And how do you expect a FAQ user to read that string? Anyway, d.lM is
the date of last upload; a maintainer should be able to silently correct
such as spelling mistakes without publicly showing that it is a new
"version".

I am not going to date and version the FAQ Notes pages. You can request
all you want to but I am not going to do it. It's a waste of time.
Using a few simple Batch tools, I see that there are only about 49
distinct sites cited. Many of those you will instantly recognise - W3,
merlyn, jibbering, oreilly, sun, wipo, mozilla, davidflanagan,
wikipedia, microsoft, galasoft, google, ietf, apple, ecma for example.

Yes, I recognize every one of them, but it isn't what I offered to do. I
am not going to review every one of them for a label to each link. After
10.x gets released, if you want to create a list of all the links with
possible labels, and it is feasible, I will be glad to incorporate it
into the document.

Default "you" is always the author of the previous article.

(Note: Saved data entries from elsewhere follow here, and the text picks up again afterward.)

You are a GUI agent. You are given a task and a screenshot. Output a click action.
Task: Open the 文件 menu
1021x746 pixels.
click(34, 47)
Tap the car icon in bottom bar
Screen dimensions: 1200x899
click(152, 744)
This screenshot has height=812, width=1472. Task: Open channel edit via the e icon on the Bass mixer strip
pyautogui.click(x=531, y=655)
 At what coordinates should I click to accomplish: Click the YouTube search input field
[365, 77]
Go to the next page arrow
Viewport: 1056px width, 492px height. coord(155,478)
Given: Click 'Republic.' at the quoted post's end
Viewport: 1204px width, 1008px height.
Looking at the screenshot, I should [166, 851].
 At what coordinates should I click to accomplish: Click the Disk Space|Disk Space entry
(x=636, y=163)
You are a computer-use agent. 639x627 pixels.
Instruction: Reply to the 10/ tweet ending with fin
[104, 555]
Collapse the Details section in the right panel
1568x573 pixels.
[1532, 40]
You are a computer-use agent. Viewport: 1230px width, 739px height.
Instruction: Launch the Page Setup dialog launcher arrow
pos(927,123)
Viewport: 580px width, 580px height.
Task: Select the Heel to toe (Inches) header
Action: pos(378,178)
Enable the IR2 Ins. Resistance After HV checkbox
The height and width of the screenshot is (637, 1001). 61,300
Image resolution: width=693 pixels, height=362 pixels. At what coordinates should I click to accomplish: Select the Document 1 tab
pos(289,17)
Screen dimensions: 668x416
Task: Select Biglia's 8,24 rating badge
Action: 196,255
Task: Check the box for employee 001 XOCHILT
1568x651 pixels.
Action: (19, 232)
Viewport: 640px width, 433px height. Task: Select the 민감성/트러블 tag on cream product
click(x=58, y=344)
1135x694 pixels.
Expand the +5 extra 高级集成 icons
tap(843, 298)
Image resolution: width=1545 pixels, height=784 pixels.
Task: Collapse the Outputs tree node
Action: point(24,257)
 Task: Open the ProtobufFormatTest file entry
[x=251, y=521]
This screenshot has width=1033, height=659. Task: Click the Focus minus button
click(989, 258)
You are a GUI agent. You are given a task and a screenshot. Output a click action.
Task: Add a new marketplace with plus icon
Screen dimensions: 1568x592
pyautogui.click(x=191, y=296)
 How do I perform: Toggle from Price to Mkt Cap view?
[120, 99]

Then "you", in your statement, would be referring to FAQServer which has
*never* even come close to saying that. So, I assumed you were
referring to me but I am not the author of the previous article in this
thread that you replied to to make that statement.
I wrote ''Recently you wrote "9.4 contains" or similar.''. The Subject
of the article which you wrote and found was "FAQ 9.4 Updated" which is
semantically similar. Don't quibble.

You complain about me posting "9.4 contains" when I didn't even come
close to saying that. Rather than just admitting a mistake you accuse me
of quibbling about you making a blatantly false statement? You amaze me
sometimes.

<snipped section on file renaming>

File renaming on the jibbering.com server is very plain and simple. I am
not going to start renaming files simply because you think they need to
be renamed. It's not happening. You can reply back and post as many
times as you want to about it and it still won't change the fact that I
am not going to do it.
After all, it's illogical to suggest that no URL can be changed when the
document at that URL can be substantially rewritten. There is AFAIK no
advertised public interface to all previous versions of the FAQ.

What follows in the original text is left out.